Supplementary Figure 1: Deterministic versus probabilistic mapping strategies.

From: Improved Ribo-seq enables identification of cryptic translation events

Supplementary Figure 1

(a) The read length distribution of the HSV-1 Ribo-seq experiment (see Supplementary Table 1) shows that cleavage is stochastic. Single 5 mismatches are frequent and shift the read-length distribution by +1. (b) In the HSV-1 data set the most abundant read class is 28 bp long and the annotated codon triplets start at positions divisible by three within the read (Frame=0). Shorter or longer reads with frame 0 are also highly abundant, indicating high variability of cleavage distances downstream of the P site. Additionally, a substantial fraction of 29 bp long reads is in frame 1, and many 27 bp long reads are in frame 2. This indicates that cleavage upstream of the ribosome exhibits significant variation, albeit less than downstream.
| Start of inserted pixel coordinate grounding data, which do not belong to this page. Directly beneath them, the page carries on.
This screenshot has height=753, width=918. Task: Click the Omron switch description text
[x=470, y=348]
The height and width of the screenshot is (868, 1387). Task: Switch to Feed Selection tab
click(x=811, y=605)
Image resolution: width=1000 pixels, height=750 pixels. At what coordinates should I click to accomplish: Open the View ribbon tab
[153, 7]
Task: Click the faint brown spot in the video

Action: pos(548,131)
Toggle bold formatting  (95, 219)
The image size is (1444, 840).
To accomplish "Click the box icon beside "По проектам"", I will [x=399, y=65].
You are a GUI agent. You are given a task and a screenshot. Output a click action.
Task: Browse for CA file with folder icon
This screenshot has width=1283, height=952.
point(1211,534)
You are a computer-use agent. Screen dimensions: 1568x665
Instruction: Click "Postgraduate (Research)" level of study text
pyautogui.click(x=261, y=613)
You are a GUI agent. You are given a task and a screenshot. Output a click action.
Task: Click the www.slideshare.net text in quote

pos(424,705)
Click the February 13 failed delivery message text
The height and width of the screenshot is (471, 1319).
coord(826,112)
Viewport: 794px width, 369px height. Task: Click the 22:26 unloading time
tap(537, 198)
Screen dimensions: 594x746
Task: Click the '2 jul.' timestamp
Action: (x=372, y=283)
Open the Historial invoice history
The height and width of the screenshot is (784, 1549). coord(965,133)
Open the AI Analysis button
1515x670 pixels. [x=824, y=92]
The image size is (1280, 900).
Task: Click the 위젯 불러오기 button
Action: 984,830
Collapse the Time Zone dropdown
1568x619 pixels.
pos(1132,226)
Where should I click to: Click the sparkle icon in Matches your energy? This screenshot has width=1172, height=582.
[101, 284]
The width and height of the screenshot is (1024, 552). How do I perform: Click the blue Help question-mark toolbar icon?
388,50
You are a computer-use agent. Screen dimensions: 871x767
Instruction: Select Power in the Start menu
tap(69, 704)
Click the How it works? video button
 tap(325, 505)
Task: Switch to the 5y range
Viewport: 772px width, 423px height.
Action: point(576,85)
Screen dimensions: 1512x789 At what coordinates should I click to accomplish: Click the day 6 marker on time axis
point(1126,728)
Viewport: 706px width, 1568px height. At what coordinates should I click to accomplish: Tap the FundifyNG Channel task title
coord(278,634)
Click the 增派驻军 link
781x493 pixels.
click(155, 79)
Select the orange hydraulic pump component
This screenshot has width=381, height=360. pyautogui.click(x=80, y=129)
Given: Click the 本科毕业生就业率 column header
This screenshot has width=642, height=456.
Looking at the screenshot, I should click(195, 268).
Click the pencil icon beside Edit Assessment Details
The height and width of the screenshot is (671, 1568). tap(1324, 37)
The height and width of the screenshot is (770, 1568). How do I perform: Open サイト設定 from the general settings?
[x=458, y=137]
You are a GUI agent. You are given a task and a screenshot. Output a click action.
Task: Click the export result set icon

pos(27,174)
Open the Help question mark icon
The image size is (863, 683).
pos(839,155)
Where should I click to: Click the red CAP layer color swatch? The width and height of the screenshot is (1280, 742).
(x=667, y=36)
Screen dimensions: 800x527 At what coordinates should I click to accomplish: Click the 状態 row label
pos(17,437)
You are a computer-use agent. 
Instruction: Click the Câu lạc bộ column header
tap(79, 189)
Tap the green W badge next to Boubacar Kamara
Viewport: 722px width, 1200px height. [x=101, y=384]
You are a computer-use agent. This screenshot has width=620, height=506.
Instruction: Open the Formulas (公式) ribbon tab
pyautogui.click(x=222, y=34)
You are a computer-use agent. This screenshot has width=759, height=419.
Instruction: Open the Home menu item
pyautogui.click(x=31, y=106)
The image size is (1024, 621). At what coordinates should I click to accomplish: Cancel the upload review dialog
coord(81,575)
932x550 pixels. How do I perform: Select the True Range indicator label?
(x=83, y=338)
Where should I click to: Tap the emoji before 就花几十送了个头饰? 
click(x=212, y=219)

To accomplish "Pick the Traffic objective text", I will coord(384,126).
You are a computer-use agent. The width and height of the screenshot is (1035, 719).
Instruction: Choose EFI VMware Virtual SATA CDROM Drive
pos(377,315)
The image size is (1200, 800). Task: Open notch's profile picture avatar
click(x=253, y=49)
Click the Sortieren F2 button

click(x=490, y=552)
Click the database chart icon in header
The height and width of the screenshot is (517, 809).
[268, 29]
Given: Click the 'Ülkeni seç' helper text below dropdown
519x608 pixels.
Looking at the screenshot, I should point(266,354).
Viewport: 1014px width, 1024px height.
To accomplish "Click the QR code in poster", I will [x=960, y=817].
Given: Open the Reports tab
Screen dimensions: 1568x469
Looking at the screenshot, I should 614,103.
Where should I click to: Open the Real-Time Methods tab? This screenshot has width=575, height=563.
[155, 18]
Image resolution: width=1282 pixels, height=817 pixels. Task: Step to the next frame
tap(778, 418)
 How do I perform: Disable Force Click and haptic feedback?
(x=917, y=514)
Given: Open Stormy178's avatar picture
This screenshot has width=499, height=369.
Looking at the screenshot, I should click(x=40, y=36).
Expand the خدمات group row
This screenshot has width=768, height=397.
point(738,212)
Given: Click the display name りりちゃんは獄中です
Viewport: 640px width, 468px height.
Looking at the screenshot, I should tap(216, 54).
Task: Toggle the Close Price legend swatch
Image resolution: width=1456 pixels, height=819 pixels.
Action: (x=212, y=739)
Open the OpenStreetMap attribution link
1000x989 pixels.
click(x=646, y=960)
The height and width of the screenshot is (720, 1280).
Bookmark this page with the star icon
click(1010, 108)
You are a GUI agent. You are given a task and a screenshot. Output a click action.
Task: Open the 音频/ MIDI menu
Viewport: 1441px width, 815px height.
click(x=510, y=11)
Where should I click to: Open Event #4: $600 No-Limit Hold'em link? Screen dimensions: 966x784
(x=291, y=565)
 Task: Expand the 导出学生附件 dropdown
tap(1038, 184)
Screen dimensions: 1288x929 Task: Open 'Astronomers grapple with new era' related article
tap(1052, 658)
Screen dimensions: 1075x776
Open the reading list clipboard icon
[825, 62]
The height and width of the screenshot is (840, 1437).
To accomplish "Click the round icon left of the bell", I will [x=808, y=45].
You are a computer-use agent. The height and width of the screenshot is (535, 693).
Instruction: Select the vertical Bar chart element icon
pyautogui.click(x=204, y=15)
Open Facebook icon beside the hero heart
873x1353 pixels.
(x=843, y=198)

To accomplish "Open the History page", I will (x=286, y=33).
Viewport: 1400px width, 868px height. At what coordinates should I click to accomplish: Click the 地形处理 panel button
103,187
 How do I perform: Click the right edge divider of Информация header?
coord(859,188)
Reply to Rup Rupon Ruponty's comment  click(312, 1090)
A substantial fraction of reads has a mismatch at their 5’ end, which can be attributed to untemplated nucleotide additions during cDNA synthesis. (c) For each of the data sets (see Supplementary Table 1), the fraction of reads is shown that exhibit the most frequent read length in CDS mapped reads. In all data sets, only a minority of all reads have canonical length. (d) Only a fraction of all canonical reads correspond to footprints with the P site codon at a defined distance from their respective start position in the read alignment (e.g. position 12 within the read).